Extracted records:
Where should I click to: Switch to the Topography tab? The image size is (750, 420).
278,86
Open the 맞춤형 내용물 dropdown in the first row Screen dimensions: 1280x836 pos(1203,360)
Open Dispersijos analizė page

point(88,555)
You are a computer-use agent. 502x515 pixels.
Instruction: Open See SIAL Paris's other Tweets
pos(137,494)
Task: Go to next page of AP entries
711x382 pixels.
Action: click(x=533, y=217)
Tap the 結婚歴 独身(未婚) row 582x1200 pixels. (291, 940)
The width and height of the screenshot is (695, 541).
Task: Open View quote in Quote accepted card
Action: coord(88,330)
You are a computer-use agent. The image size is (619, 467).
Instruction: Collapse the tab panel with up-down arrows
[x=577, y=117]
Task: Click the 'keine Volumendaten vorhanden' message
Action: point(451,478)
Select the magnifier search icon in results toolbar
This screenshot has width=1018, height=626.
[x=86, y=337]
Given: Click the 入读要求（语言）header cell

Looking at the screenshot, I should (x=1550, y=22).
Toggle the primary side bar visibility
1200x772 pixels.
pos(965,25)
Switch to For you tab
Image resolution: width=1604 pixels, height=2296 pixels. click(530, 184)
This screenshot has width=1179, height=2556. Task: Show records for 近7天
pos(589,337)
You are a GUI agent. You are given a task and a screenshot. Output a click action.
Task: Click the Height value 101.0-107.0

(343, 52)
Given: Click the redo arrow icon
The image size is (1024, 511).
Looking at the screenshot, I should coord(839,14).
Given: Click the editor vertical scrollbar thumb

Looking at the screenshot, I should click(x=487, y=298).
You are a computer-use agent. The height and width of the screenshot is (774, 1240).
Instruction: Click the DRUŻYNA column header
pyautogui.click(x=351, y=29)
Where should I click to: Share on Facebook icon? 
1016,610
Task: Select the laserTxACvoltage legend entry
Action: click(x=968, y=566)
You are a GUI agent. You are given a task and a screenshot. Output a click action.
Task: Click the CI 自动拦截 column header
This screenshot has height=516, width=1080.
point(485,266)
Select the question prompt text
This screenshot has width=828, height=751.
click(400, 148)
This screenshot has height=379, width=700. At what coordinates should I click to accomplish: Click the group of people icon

Task directions:
Please transcribe every entry above exactly as it appears.

Exercise answer:
Where should I click to: Switch to the Topography tab? The image size is (750, 420).
278,86
Open the 맞춤형 내용물 dropdown in the first row Screen dimensions: 1280x836 pos(1203,360)
Open Dispersijos analizė page

point(88,555)
You are a computer-use agent. 502x515 pixels.
Instruction: Open See SIAL Paris's other Tweets
pos(137,494)
Task: Go to next page of AP entries
711x382 pixels.
Action: click(x=533, y=217)
Tap the 結婚歴 独身(未婚) row 582x1200 pixels. (291, 940)
The width and height of the screenshot is (695, 541).
Task: Open View quote in Quote accepted card
Action: coord(88,330)
You are a computer-use agent. The image size is (619, 467).
Instruction: Collapse the tab panel with up-down arrows
[x=577, y=117]
Task: Click the 'keine Volumendaten vorhanden' message
Action: point(451,478)
Select the magnifier search icon in results toolbar
This screenshot has width=1018, height=626.
[x=86, y=337]
Given: Click the 入读要求（语言）header cell

Looking at the screenshot, I should (x=1550, y=22).
Toggle the primary side bar visibility
1200x772 pixels.
pos(965,25)
Switch to For you tab
Image resolution: width=1604 pixels, height=2296 pixels. click(530, 184)
This screenshot has width=1179, height=2556. Task: Show records for 近7天
pos(589,337)
You are a GUI agent. You are given a task and a screenshot. Output a click action.
Task: Click the Height value 101.0-107.0

(343, 52)
Given: Click the redo arrow icon
The image size is (1024, 511).
Looking at the screenshot, I should coord(839,14).
Given: Click the editor vertical scrollbar thumb

Looking at the screenshot, I should click(x=487, y=298).
You are a computer-use agent. The height and width of the screenshot is (774, 1240).
Instruction: Click the DRUŻYNA column header
pyautogui.click(x=351, y=29)
Where should I click to: Share on Facebook icon? 
1016,610
Task: Select the laserTxACvoltage legend entry
Action: click(x=968, y=566)
You are a GUI agent. You are given a task and a screenshot. Output a click action.
Task: Click the CI 自动拦截 column header
This screenshot has height=516, width=1080.
point(485,266)
Select the question prompt text
This screenshot has width=828, height=751.
click(400, 148)
This screenshot has height=379, width=700. At what coordinates should I click to accomplish: Click the group of people icon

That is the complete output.